Arthritis & Rheumatism, Volume 63,
November 2011 Abstract Supplement
Abstracts of the American College of
Rheumatology/Association of Rheumatology Health Professionals
Annual Scientific Meeting
Chicago, Illinois November 4-9, 2011.
Role of Apolipoprotein B100 and Oxidized Low-Density Lipoprotein in Anti-beta2 Glycoprotein I Induced Tissue Factor Expression on Monocytes.
Otomo1, Kotaro, Atsumi1, Tatsuya, Fujieda1, Yuichiro, Nakagawa1, Hisako, Kato1, Masaru, Amengual1, Olga, Horita1, Tetsuya
Department of Medicine II, Hokkaido University Graduate School of Medicine, Sapporo, Japan
Division of Proteomics, Kyusyu University Medical Institute of Bioregulation, Fukuoka, Japan
Department of Biochemistry, Hokkaido University Graduate School of Medicine, Sapporo, Japan
To explore plasma molecule involvement in the tissue factor expression induced by beta2 glycoprotein I dependent anticardiolipin antibody (aCL/b2GPI) on monocytes.
Unknown beta2-glycoprotein I (b2GPI) binding molecules in plasma were screened by a proteomics technique using immunoaffinity chromatography and mass spectrometric analysis. To identify b2GPI binding proteins, FLAG-tagged human b2GPI was constructed. The expression vector encoding FLAG-b2GPI was transfected into HEK293T cells, and the expression of full length FLAG-b2GPI in the culture supernatant was confirmed by immunoblotting. Human serum sample with FLAG-b2GPI was incubated and applied for affinity chromatography with anti -FLAG antibody-conjugated Sepharose beads. The purified fraction was subjected to SDS-PAGE, followed by a silver staining. Immunopurified proteins were analyzed by an online-nanoLC-MS/MS. Obtained MS/MS data were searched against nrNCBI database MASCOT algorithm.

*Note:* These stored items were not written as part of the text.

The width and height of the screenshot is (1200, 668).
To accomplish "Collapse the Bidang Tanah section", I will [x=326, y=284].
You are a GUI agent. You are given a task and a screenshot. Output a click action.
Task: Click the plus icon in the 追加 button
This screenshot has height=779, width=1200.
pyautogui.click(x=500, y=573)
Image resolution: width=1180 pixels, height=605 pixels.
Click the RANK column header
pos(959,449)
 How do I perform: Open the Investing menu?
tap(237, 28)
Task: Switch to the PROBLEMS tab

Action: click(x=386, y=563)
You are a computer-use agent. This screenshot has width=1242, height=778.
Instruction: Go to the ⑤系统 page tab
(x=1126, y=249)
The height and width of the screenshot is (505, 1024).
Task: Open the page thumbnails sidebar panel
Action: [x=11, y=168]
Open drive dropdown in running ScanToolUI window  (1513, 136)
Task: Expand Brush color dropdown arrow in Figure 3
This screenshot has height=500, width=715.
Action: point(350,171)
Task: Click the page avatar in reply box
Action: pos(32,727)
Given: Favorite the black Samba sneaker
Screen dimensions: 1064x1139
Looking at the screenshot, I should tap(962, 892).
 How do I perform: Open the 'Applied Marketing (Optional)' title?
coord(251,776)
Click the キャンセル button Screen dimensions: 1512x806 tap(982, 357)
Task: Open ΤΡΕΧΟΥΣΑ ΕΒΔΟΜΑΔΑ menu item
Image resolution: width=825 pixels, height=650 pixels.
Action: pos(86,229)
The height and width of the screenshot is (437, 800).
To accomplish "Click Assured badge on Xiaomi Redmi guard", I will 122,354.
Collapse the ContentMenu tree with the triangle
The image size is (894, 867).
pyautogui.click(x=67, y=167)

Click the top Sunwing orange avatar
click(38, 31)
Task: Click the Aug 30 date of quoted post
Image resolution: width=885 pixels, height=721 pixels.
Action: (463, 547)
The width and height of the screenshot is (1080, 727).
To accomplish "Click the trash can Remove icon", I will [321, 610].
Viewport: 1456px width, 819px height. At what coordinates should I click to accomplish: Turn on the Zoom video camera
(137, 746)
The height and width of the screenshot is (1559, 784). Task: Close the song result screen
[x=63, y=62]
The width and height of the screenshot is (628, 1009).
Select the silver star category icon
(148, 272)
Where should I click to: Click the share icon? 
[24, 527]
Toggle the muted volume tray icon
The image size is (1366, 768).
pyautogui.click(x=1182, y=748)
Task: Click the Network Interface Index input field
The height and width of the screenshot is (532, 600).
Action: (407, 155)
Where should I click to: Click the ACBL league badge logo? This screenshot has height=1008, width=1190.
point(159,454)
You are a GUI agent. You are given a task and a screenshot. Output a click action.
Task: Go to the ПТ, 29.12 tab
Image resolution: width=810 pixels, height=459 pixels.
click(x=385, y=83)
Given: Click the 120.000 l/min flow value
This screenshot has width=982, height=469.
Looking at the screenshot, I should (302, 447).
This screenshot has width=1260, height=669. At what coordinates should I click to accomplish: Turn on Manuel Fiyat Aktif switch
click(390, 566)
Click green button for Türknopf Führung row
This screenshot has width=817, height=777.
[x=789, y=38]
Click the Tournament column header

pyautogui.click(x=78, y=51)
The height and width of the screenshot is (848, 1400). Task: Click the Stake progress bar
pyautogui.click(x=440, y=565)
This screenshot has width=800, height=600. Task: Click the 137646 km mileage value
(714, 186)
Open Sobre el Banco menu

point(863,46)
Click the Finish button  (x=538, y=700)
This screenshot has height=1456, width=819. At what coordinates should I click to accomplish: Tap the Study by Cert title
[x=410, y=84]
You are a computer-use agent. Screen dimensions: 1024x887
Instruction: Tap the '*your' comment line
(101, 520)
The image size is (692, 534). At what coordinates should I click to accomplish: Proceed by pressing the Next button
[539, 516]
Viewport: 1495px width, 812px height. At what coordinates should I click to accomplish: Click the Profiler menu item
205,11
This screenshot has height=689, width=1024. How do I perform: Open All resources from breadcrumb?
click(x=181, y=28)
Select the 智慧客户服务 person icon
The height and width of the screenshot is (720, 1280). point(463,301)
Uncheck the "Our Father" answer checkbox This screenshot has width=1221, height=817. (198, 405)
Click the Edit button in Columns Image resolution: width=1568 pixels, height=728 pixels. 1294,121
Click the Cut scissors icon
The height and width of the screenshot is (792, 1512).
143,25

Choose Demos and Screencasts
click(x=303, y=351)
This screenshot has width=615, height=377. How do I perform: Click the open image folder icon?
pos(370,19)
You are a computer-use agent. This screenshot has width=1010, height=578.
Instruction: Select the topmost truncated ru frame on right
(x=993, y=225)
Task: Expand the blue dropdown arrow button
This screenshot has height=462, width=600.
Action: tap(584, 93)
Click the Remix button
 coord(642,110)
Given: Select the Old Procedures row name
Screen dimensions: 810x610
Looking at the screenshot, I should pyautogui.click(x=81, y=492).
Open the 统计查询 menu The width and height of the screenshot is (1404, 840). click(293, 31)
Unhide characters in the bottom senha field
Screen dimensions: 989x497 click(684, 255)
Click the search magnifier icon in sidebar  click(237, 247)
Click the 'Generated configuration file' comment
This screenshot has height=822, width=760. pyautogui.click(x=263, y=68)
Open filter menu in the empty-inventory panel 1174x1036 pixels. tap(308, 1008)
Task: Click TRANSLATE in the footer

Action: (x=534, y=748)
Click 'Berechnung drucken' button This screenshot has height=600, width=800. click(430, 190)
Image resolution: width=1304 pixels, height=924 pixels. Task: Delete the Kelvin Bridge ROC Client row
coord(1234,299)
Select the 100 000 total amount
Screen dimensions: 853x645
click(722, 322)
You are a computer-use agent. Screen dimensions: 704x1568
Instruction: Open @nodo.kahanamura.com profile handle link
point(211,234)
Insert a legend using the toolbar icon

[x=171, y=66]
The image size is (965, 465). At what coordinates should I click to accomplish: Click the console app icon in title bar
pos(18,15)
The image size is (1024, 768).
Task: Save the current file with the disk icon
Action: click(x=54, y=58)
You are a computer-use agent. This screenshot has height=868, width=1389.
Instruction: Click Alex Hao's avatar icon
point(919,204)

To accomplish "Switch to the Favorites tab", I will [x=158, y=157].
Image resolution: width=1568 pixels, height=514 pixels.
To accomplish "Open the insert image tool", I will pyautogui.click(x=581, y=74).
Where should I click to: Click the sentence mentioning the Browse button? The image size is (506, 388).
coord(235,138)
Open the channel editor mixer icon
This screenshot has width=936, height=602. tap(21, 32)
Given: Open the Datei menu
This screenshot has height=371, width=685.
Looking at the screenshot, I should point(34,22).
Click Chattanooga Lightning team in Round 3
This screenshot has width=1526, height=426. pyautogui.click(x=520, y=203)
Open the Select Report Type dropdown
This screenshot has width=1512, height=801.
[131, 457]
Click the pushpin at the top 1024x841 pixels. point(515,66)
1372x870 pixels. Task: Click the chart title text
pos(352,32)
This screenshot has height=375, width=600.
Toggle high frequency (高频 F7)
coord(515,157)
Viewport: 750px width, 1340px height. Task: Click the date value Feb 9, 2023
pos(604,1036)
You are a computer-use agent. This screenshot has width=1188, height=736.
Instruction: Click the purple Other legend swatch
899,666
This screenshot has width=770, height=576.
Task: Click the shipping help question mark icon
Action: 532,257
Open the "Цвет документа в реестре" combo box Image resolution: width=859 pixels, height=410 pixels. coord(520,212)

Among many proteins detected in the spectrometry, ApoB100 was the only identified molecule as a candidate plasma protein. Since there was no significant binding between b2GPI and ApoB100 in ELISA, oxidized LDL, containing ApoB100 as well as ox-Lig1 (a known ligand of b2GPI) in its molecule, was considered as a b2GPI-binding molecule in plasma.
The involvement of oxidized LDL was further investigated in aCL/b2GPI induced tissue factor expression on monocytes. RAW264.7, a monocyte cell line, was incubated with a monoclonal aCL/b2GPI, WBCAL-1, in the presence/absence of oxidized LDL. Cells were lysed and TF mRNA was quantitated using Real Time PCR system. The presence of oxidized LDL (100mg/ml) and b2GPI markedly increased TF mRNA expression on RAW264.7 cells induced by WBCAL-1 (Fig). Oxidized LDL upregulated TF mRNA induction as well by purified IgG from APS patients with high titre of aCL/b2GPI.
Oxidized LDL was detected as a major b2GPI binding plasma molecule by proteomics analysis. The presence of oxidized LDL upregulated aCL/b2GPI induced TF expression on monocytes, suggesting the involvement of oxidized LDL in the pathophysiology of thrombosis in patients with APS.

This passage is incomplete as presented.